__EXERCISE AIM__
Please retype the entries below exactly as they are written.

__PROVIDED DATA__
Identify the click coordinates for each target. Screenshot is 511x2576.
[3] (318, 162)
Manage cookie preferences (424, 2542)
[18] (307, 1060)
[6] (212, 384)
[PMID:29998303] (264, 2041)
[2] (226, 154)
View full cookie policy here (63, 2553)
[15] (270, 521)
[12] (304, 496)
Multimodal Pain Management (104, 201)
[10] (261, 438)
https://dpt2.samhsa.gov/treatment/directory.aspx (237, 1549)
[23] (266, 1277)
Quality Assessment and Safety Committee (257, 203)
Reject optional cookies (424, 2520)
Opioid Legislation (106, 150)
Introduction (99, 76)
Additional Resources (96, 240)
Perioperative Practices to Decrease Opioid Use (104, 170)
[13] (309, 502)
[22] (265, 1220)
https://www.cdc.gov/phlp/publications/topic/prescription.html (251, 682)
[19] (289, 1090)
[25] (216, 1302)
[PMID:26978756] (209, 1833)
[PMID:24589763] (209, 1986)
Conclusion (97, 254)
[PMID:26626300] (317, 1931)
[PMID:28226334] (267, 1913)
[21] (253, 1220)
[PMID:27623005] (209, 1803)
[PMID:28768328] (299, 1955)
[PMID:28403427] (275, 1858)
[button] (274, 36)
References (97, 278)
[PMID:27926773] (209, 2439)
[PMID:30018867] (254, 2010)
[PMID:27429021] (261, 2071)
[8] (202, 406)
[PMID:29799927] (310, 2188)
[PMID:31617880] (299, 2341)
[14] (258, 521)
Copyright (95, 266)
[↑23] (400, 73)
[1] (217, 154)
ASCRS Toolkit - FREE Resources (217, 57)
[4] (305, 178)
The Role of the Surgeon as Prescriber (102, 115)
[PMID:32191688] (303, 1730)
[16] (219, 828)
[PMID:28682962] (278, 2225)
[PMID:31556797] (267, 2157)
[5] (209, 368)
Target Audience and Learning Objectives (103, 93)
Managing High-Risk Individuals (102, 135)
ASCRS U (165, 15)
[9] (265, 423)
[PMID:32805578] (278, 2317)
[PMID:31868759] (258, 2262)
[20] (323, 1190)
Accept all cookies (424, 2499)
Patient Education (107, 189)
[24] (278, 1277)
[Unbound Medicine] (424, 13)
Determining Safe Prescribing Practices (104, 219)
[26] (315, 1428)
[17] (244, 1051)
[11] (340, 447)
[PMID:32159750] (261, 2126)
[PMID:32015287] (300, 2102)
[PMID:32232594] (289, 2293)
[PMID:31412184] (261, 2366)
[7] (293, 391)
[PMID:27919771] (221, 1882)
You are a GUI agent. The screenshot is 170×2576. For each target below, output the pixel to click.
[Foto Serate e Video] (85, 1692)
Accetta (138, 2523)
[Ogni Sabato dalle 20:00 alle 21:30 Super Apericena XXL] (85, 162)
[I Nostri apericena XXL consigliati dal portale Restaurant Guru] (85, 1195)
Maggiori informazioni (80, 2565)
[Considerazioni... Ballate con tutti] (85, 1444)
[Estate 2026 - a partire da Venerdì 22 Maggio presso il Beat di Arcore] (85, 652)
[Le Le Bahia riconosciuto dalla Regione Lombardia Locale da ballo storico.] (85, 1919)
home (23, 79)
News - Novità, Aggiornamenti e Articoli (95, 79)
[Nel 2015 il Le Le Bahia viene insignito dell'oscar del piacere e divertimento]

__EXERCISE ANSWER__
Identify the click coordinates for each target. Screenshot is 511x2576.
[3] (318, 162)
Manage cookie preferences (424, 2542)
[18] (307, 1060)
[6] (212, 384)
[PMID:29998303] (264, 2041)
[2] (226, 154)
View full cookie policy here (63, 2553)
[15] (270, 521)
[12] (304, 496)
Multimodal Pain Management (104, 201)
[10] (261, 438)
https://dpt2.samhsa.gov/treatment/directory.aspx (237, 1549)
[23] (266, 1277)
Quality Assessment and Safety Committee (257, 203)
Reject optional cookies (424, 2520)
Opioid Legislation (106, 150)
Introduction (99, 76)
Additional Resources (96, 240)
Perioperative Practices to Decrease Opioid Use (104, 170)
[13] (309, 502)
[22] (265, 1220)
https://www.cdc.gov/phlp/publications/topic/prescription.html (251, 682)
[19] (289, 1090)
[25] (216, 1302)
[PMID:26978756] (209, 1833)
[PMID:24589763] (209, 1986)
Conclusion (97, 254)
[PMID:26626300] (317, 1931)
[PMID:28226334] (267, 1913)
[21] (253, 1220)
[PMID:27623005] (209, 1803)
[PMID:28768328] (299, 1955)
[PMID:28403427] (275, 1858)
[button] (274, 36)
References (97, 278)
[PMID:27926773] (209, 2439)
[PMID:30018867] (254, 2010)
[PMID:27429021] (261, 2071)
[8] (202, 406)
[PMID:29799927] (310, 2188)
[PMID:31617880] (299, 2341)
[14] (258, 521)
Copyright (95, 266)
[↑23] (400, 73)
[1] (217, 154)
ASCRS Toolkit - FREE Resources (217, 57)
[4] (305, 178)
The Role of the Surgeon as Prescriber (102, 115)
[PMID:32191688] (303, 1730)
[16] (219, 828)
[PMID:28682962] (278, 2225)
[PMID:31556797] (267, 2157)
[5] (209, 368)
Target Audience and Learning Objectives (103, 93)
Managing High-Risk Individuals (102, 135)
ASCRS U (165, 15)
[9] (265, 423)
[PMID:32805578] (278, 2317)
[PMID:31868759] (258, 2262)
[20] (323, 1190)
Accept all cookies (424, 2499)
Patient Education (107, 189)
[24] (278, 1277)
[Unbound Medicine] (424, 13)
Determining Safe Prescribing Practices (104, 219)
[26] (315, 1428)
[17] (244, 1051)
[11] (340, 447)
[PMID:32159750] (261, 2126)
[PMID:32015287] (300, 2102)
[PMID:32232594] (289, 2293)
[PMID:31412184] (261, 2366)
[7] (293, 391)
[PMID:27919771] (221, 1882)
You are a GUI agent. The screenshot is 170×2576. For each target below, output the pixel to click.
[Foto Serate e Video] (85, 1692)
Accetta (138, 2523)
[Ogni Sabato dalle 20:00 alle 21:30 Super Apericena XXL] (85, 162)
[I Nostri apericena XXL consigliati dal portale Restaurant Guru] (85, 1195)
Maggiori informazioni (80, 2565)
[Considerazioni... Ballate con tutti] (85, 1444)
[Estate 2026 - a partire da Venerdì 22 Maggio presso il Beat di Arcore] (85, 652)
[Le Le Bahia riconosciuto dalla Regione Lombardia Locale da ballo storico.] (85, 1919)
home (23, 79)
News - Novità, Aggiornamenti e Articoli (95, 79)
[Nel 2015 il Le Le Bahia viene insignito dell'oscar del piacere e divertimento]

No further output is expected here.